After completing her residency, Rager earned a master's in public health, focusing her research on women at high risk for developing breast cancer.
Entering the field of breast cancer surgery let Rager link her interests.
"I always knew that I really liked taking care of breast cancer patients, partly because they tend to be just the nicest ladies in the world," she said. "And because it's a very interesting disease and a disease where if people get the appropriate treatment at the appropriate time, it makes a big difference."
During her general surgery residency, Ludwig, like many others in training, performed a substantial number of breast cancer surgeries, because of the disease's prevalence.
She was the only woman in her residency class of four and the seventh in the 25-year-old program. Only one of the 30 or so surgeons at the Texas hospital where she trained was female.
At first, others tried to dissuade her from breast surgery.
"They always told me, 'You're going to have a lot of female patients just because you're a woman. Is this something you're sure you want to do?' " she said. "When I kept saying that's what I wanted to do, they kept saying, 'Are you sure?' "
Finally, she entered a breast cancer fellowship at the University of Michigan, where she discovered colleagues who did not question her.
But none of these three is the first woman to pick up a scalpel at IU. Dr. Susan Clare, who now devotes much of her time to research and her role as co-principal investigator of the Susan G. Komen for the Cure Tissue Bank at the IU Simon Cancer Center, also performs surgeries on breast cancer patients.
Clare, 56, started her surgical residency before these women started college. Still, she was surrounded by women in her training at Northwestern University. But even she had doubts about focusing on the breast, although she knew she was interested in cancer.
Her hesitancy to enter the breast cancer field may have stemmed from hearing a famous woman surgeon say that she did not specialize in breast cancer because it was what others expected of her as a woman.
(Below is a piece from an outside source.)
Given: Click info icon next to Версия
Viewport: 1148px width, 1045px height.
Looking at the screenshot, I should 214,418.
Then Clare met Dr. Monica Morrow, a strong woman surgeon who specialized in breast cancer, and that fear vanished.
"She could have done anything, but she chose to do breast," Clare said. "That was a powerful statement. . . . She thought this was a really important challenge, that women needed women to take care of them and to embrace this field."
For the three younger women, having female colleagues around their own age is a plus. They try to meet at least once a month on a more casual basis -- over dessert or a glass of wine.
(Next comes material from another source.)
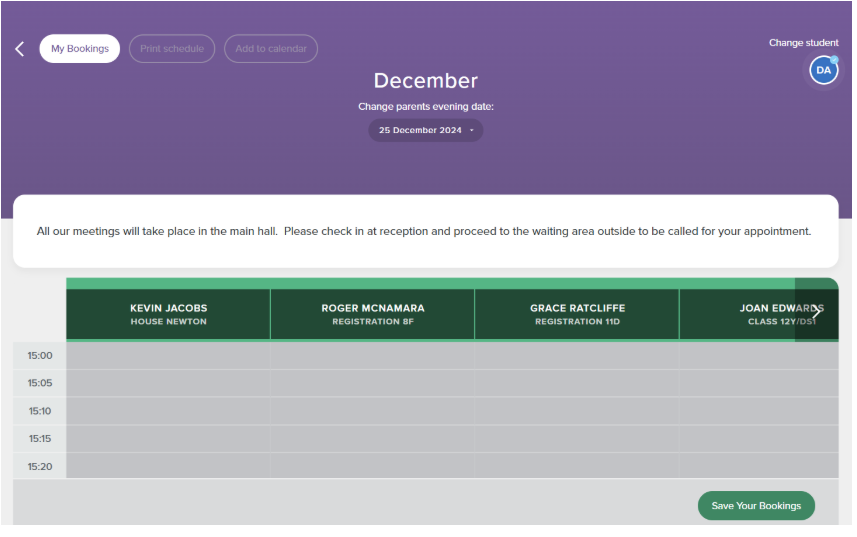The height and width of the screenshot is (537, 857).
Task: Select the Roger McNamara column header
Action: (x=372, y=314)
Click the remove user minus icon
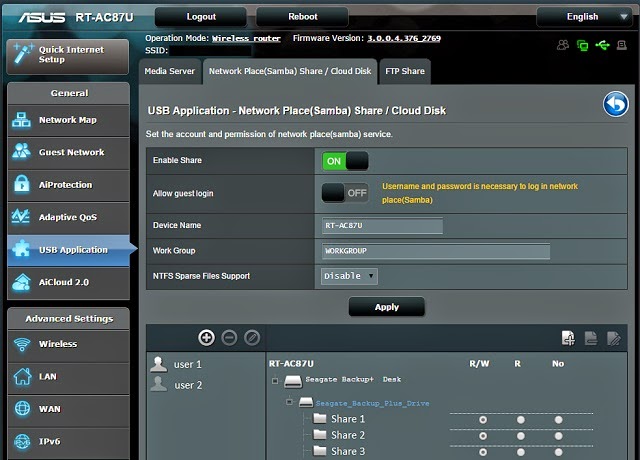This screenshot has height=460, width=640. pos(229,338)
Because they're all in similar places in their lives -- trying to forge a balance between family and career -- that may make them more understanding than a male colleague if one of them becomes pregnant, they agree.
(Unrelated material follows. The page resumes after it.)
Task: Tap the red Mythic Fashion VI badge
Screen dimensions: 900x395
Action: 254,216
For now, Bowling is the only one of the group who has children, twin toddler boys. Come Saturday, the whole family -- the boys in strollers -- will participate in the race, which is a powerful and poignant reminder of the significance of the career path she's chosen.
Nothing, she said, matches the sensation of walking up the New York Street bridge over the White River and seeing the thousands of walkers behind.
"It's breathtaking," she said. "You see all of the people who care, and you know the importance of taking care of people with breast cancer."